_DATA EXTRACT_:
+ + + + + + +

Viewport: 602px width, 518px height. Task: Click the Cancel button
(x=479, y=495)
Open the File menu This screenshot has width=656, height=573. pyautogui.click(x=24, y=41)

+ + + + + + +

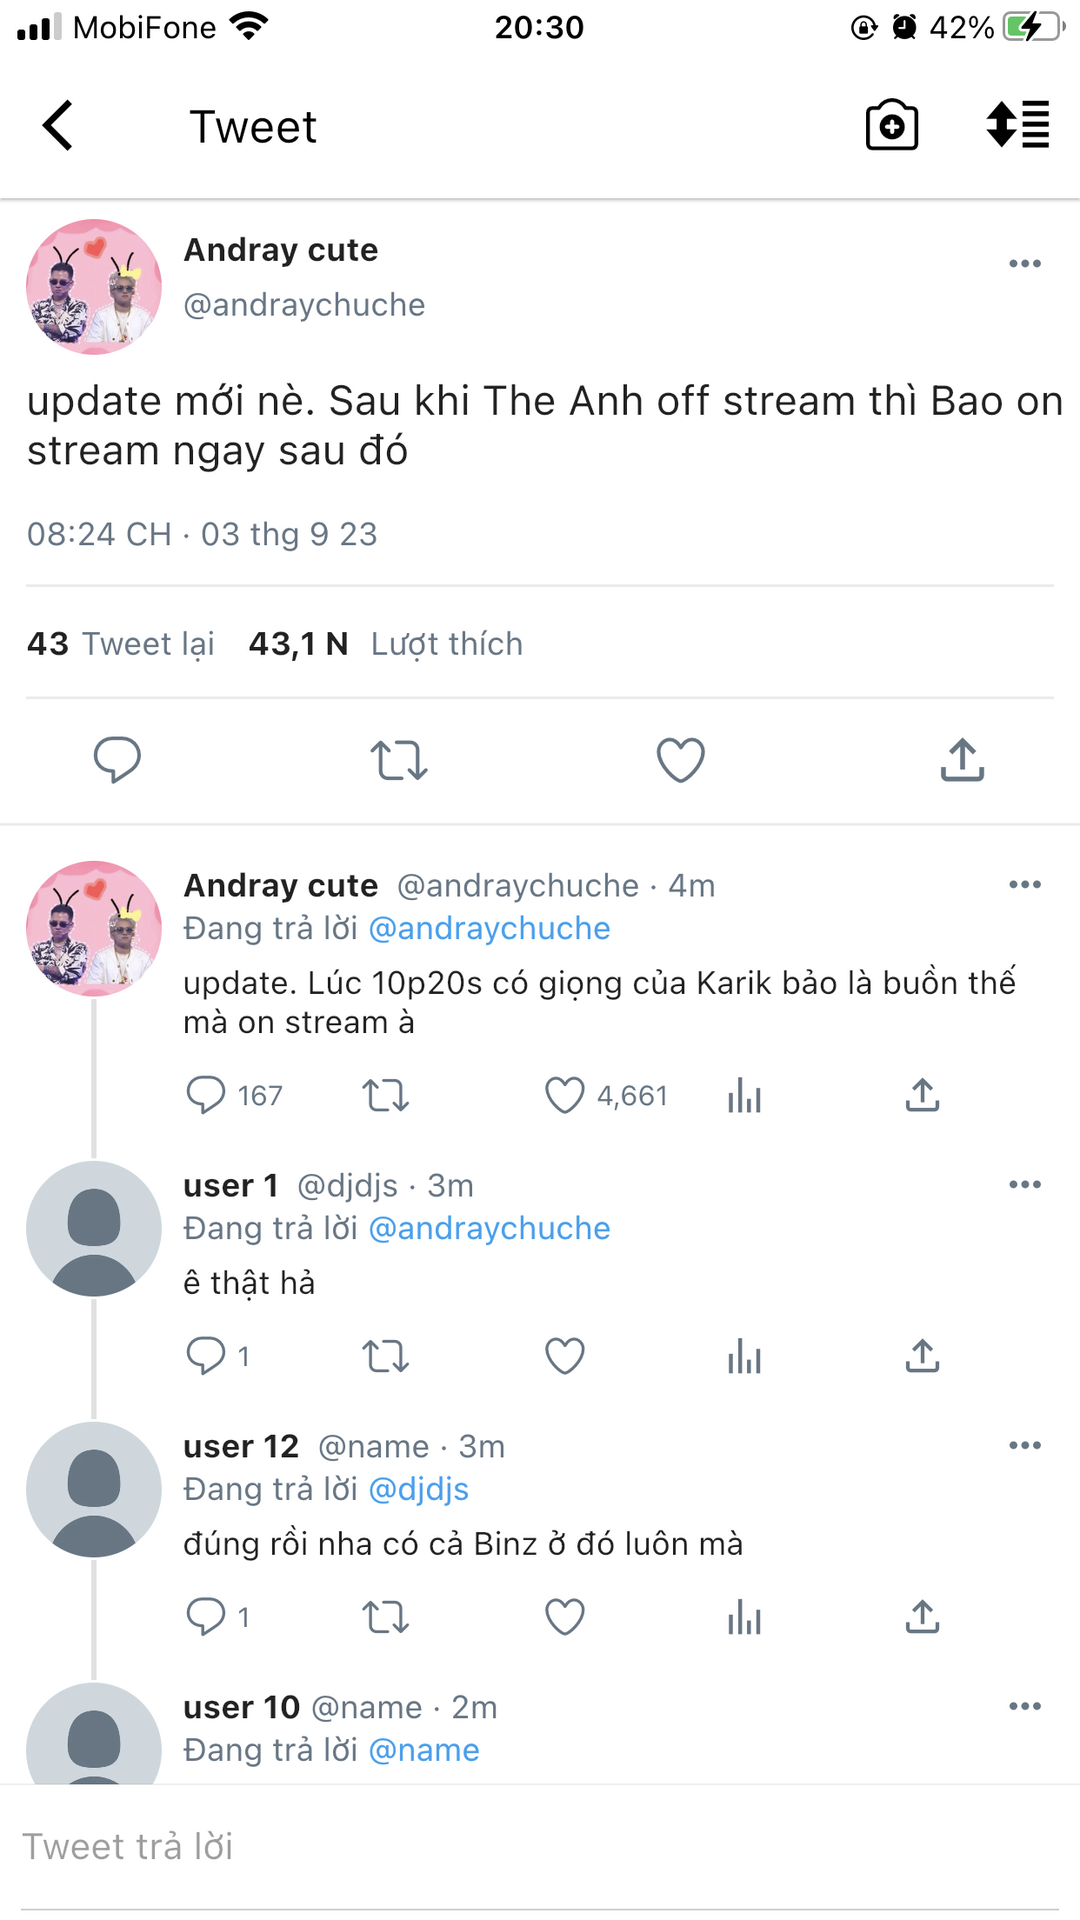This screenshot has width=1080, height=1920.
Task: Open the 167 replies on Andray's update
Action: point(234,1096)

+ + + + + + +

Present the lines of the records between the line holding "This screenshot has width=1080, height=1920." and the line holding "Action: point(234,1096)", inclusive, as a Markdown table with the columns Row and Line. Skip blank lines and leave the pictures out.

| Row | Line |
|---|---|
| 1 | This screenshot has width=1080, height=1920. |
| 2 | Task: Open the 167 replies on Andray's update |
| 3 | Action: point(234,1096) |